Don’t believe that anyone would actually take offense at those suggestions? Read the comments on Suzanne’s piece. Apparently, the objectives of diversity training are so noble that the actual results delivered don’t matter. To question diversity training is to be opposed to diversity itself, even though both Bergman and Lucas provide suggestions for what they believe would be more effective ways of optimizing communication and understanding within a diverse workforce.

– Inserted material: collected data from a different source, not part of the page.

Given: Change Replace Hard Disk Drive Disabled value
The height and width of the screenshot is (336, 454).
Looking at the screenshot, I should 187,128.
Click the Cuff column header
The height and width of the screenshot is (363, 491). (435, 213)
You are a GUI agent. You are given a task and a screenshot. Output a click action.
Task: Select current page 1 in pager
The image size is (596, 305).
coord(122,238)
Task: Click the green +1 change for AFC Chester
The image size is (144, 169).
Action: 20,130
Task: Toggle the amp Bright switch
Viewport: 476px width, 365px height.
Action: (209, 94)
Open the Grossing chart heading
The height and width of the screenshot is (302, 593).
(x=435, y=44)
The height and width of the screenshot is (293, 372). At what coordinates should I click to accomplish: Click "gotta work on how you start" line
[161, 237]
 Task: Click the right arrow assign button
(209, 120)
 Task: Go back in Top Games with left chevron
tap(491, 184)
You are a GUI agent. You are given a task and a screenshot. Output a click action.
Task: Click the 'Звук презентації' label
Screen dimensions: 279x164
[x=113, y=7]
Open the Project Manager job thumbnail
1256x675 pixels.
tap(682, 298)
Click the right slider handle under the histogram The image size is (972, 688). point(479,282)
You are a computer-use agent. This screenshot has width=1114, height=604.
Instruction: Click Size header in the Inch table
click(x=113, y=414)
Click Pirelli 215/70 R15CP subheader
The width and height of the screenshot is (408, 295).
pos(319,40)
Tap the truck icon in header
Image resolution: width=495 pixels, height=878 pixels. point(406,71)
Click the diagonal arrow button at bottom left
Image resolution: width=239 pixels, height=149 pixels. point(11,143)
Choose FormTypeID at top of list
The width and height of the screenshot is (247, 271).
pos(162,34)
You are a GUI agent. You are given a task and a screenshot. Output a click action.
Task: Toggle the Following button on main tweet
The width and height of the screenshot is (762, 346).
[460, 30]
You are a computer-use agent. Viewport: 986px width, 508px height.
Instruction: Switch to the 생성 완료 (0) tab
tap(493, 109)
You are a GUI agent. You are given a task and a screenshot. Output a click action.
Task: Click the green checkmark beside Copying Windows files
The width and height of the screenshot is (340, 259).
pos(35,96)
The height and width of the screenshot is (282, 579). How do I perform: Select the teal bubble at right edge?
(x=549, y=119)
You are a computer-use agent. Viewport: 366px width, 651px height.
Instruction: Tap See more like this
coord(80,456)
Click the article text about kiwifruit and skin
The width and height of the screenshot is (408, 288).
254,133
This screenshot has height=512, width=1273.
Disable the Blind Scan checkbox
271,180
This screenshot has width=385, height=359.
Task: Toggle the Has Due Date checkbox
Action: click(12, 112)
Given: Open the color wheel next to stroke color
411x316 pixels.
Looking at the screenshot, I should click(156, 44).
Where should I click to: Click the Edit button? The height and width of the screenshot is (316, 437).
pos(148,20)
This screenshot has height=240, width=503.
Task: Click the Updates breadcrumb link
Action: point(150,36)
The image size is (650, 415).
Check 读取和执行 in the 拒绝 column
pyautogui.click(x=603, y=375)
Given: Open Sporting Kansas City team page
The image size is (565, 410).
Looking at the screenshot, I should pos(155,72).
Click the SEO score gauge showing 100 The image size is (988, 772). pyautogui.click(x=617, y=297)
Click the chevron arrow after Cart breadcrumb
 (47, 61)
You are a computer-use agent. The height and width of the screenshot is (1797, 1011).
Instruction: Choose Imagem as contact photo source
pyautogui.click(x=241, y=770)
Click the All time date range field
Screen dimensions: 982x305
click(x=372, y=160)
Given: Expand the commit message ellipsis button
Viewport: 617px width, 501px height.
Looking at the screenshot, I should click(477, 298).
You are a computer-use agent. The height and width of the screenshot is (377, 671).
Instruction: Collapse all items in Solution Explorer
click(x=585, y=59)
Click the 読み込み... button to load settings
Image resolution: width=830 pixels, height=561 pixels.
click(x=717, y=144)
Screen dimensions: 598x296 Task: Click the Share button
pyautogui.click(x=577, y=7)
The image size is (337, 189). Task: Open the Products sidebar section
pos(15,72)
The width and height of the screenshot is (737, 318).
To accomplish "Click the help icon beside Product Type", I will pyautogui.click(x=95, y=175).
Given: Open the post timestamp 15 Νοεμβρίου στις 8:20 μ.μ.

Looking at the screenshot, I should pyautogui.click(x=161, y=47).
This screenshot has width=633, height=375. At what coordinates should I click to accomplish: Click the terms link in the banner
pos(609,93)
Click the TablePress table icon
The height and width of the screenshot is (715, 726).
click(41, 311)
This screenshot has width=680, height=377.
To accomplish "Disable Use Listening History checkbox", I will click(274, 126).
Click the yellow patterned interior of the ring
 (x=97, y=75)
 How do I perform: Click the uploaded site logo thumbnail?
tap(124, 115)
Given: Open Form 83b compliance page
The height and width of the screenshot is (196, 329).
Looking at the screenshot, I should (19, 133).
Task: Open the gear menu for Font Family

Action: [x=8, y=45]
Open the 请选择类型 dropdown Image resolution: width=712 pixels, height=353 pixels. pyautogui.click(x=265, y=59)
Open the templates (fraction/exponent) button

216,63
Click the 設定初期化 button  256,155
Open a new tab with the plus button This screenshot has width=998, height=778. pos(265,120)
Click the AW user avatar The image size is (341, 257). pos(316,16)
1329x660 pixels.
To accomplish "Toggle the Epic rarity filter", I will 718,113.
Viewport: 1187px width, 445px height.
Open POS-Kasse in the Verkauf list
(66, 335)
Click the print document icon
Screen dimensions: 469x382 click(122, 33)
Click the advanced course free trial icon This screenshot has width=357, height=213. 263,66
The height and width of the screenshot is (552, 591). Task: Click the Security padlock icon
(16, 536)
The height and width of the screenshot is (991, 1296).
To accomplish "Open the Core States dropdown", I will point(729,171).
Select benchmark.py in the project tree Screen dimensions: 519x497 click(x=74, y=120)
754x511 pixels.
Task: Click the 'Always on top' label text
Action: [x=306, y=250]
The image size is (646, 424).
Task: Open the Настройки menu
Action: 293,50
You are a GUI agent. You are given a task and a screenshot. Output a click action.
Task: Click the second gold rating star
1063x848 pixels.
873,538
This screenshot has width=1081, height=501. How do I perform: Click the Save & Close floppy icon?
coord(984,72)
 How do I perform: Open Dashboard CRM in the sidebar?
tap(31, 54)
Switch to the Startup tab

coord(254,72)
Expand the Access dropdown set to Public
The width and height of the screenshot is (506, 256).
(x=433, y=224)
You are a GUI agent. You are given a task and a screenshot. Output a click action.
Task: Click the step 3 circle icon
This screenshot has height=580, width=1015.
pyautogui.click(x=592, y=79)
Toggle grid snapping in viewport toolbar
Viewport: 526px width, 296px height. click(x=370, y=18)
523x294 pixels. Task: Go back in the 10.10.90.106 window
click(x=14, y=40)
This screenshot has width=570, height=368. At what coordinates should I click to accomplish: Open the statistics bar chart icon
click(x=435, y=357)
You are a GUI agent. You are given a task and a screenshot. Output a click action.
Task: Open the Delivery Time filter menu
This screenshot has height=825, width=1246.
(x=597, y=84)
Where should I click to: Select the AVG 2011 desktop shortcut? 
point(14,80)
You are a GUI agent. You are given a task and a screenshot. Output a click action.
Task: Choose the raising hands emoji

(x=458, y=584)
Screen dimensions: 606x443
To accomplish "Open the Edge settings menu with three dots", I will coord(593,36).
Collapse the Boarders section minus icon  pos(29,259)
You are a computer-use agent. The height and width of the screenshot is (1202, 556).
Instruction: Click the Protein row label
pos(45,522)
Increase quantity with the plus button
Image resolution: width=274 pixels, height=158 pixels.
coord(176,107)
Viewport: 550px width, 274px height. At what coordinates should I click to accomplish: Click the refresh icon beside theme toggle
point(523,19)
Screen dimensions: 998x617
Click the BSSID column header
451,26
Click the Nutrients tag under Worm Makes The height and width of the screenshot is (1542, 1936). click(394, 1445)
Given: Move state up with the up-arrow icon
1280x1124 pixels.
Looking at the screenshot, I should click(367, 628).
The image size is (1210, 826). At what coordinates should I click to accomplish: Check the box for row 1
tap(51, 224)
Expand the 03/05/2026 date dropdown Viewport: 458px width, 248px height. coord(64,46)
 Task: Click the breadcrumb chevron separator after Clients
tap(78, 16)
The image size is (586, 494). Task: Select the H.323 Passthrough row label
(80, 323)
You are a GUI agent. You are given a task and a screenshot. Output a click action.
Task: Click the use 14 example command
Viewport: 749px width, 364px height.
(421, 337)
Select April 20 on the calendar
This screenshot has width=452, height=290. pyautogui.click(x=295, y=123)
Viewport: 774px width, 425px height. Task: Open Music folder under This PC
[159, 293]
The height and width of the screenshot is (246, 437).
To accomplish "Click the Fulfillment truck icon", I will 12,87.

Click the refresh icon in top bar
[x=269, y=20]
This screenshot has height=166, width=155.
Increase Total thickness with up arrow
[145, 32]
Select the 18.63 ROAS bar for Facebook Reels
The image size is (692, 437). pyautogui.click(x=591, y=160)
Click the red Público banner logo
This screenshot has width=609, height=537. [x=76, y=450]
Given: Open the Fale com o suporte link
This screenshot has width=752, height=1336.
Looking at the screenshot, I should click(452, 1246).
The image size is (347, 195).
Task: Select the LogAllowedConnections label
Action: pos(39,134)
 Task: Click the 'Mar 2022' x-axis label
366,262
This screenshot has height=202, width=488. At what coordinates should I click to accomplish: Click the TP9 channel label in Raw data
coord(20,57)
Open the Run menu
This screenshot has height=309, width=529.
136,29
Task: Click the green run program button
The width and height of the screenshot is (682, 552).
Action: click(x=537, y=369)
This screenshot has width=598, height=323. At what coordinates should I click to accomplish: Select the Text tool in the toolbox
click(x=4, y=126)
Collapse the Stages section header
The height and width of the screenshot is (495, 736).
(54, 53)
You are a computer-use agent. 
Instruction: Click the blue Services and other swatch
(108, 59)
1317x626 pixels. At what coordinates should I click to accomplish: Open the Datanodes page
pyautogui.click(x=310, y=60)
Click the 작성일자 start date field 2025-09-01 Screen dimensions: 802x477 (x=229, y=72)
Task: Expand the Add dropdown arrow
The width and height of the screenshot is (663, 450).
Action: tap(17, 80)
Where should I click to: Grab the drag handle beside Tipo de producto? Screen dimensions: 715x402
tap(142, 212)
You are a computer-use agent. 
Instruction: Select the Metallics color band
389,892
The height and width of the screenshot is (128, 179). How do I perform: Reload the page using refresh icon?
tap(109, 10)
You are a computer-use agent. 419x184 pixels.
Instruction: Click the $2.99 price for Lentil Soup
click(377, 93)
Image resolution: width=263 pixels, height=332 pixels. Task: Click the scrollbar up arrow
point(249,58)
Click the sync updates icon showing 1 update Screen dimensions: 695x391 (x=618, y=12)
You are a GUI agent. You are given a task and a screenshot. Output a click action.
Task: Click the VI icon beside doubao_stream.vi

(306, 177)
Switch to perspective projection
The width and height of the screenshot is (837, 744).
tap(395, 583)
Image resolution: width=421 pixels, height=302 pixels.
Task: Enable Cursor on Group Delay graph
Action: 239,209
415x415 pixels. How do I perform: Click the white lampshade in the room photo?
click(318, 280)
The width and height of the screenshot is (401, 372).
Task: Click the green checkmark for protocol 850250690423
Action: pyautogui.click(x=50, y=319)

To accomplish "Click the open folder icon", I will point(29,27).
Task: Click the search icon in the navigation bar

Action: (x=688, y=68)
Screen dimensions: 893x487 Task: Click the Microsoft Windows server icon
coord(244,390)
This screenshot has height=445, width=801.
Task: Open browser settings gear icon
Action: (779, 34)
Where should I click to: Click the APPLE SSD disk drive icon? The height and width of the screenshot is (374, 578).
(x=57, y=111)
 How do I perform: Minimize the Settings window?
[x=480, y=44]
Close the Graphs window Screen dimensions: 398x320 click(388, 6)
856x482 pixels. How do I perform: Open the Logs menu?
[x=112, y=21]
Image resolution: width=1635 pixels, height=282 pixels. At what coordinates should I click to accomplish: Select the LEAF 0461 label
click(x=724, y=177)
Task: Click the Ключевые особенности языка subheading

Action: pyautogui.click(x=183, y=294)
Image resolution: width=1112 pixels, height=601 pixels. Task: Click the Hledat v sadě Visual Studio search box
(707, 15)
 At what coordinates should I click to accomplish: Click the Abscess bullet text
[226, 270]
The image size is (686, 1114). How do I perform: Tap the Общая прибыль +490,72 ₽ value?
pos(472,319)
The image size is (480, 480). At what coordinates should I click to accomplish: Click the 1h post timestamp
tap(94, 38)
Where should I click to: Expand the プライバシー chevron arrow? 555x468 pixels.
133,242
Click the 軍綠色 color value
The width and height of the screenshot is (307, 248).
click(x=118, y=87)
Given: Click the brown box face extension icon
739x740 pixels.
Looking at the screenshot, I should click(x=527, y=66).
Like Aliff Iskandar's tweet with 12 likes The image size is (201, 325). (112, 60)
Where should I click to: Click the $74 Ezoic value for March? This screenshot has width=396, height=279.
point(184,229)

Okay, so assuming that diversity training must exist, I have a couple of ideas for how it might be improved.
Two of his suggestions for improving it are "no double-standards" and "don't invent new ways for people to be offended."  I especially loved this point:
The main class had an exercise in which people wrote down every “fact” they could think of  related to various ethnicities and religions and the two genders. These were written on huge post-it notes that were then stuck on to people representing the various groups. It was a great exercise. Seeing these people covered with these big sheets of paper — some saying good things about them; some, bad — really drove the point home that it’s almost impossible to value people as individuals if we insist on labeling them. (boldface mine--Darren)
I think that's the point, though--the diversophiles don't want us to see people as individuals. Individuals think for themselves, and when we're trying to control people, that's not a desired outcome.

3 comments:

allen (in Michigan) said...

I finally figured out what it is about the word "diversity", as used by lefties, that so rubs me the wrong way - it's a command.

The implication is that a certain number of members of various identity groups must be in evidence or you, or the organization, is racist by implication. So you're required to have a certain number of "fill in identity group" in order to avoid being convicted.

But people reflexively hate being pushed. Issue a command and some people will dig in their heels without a second thought and if you don't have the authority to force compliance they'll ignore you. Lefties don't have that sort of authority so they try to use invective, insult and ostracism as a substitute to enforce compliance.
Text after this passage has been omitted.